JUAN GONZÁLEZ: We turn now to the wars engulfing the Middle East, a topic which has resurfaced as part of the 2016 presidential campaign. Speaking at a campaign event on Thursday, Republican presidential candidate Donald Trump said Barack Obama and Democratic candidate Hillary Clinton created the Islamic State.

DONALD TRUMP: Our government isn’t giving us good protection. Our government has unleashed ISIS. I call President Obama and Hillary Clinton the founders of ISIS. They’re the founders. In fact, I think we’ll give Hillary Clinton the—you know, if you’re on a sports team, most valuable player, MVP, you get the MVP award. ISIS will hand her the most valuable player award. Her only competition is Barack Obama, between the two of them.

JUAN GONZÁLEZ: Well, on Thursday, conservative radio talk show host Hugh Hewitt asked Trump to clarify his comments.

HUGH HEWITT: I’ve got two more questions. Last night you said the president was the founder of ISIS. I know what you meant. You meant that he created the vacuum, he lost the peace.
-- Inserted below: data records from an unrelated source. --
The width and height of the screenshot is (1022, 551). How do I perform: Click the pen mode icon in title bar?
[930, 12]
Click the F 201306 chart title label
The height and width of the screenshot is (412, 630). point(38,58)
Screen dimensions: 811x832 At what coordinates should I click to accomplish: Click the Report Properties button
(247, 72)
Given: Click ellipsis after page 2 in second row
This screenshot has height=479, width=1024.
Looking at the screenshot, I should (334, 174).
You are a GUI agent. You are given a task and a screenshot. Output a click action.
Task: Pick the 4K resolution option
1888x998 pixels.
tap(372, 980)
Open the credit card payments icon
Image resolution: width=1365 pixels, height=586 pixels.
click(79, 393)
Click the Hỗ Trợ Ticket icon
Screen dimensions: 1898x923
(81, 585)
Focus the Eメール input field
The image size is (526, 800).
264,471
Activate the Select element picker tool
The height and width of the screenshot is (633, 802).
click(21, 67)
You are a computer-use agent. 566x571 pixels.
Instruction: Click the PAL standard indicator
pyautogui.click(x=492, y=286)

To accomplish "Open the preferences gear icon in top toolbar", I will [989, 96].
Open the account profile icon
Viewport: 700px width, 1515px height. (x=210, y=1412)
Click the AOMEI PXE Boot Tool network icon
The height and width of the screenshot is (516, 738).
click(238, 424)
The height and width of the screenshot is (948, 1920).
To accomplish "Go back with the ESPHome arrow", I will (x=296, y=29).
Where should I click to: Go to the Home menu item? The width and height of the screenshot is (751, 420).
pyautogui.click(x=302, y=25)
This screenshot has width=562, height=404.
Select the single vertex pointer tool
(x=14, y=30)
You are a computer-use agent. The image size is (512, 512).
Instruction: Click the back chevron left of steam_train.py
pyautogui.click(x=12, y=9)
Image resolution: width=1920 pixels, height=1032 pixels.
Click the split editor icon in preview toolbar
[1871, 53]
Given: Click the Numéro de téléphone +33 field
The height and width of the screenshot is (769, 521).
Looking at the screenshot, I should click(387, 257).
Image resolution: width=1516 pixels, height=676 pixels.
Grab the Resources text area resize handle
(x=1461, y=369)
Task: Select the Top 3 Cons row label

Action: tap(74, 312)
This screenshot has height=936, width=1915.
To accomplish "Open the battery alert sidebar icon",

DONALD TRUMP: No, I meant he’s the founder of ISIS. I do. He’s the most valuable player. I give him the most valuable player award. I give her, too, by the way, Hillary Clinton.

HUGH HEWITT: But he’s not sympathetic to them. He hates them. He’s trying to kill them.

DONALD TRUMP: I don’t care. He was the founder.

AMY GOODMAN: Well, there you have Donald Trump answering Hugh Hewitt’s questions.

All of this comes as a report by the Syrian Center for Policy Research finds the death toll in Syria has reached nearly half a million people. In April, President Obama announced the deployment of 250 more special ops troops to Syria in a move that nearly doubles the official U.S. presence in Syria. Syria is only one of a number of ongoing conflicts in the Middle East. Last year, a record 60 million people around the world were forced to flee their homes, becoming refugees.

Well, reporter Scott Anderson examines all of this and much more in a remarkable new report published in this week’s New New York Times Magazine. It’s called “Fractured Lands: How the Arab World Came Apart,” examining what’s happened in the region in the 13 years since the U.S. invaded Iraq in 2003. It’s told through the eyes of six people in Egypt, Libya, Syria, Iraq and Iraqi Kurdistan. The report also includes photographs by Paolo Pellegrin, a virtual reality video that allows the viewer to embed with Iraqi fighting forces during the battle to retake Fallujah. Scott Anderson is also the author of the book Lawrence in Arabia: War, Deceit, Imperial Folly and the Making of the Modern Middle East.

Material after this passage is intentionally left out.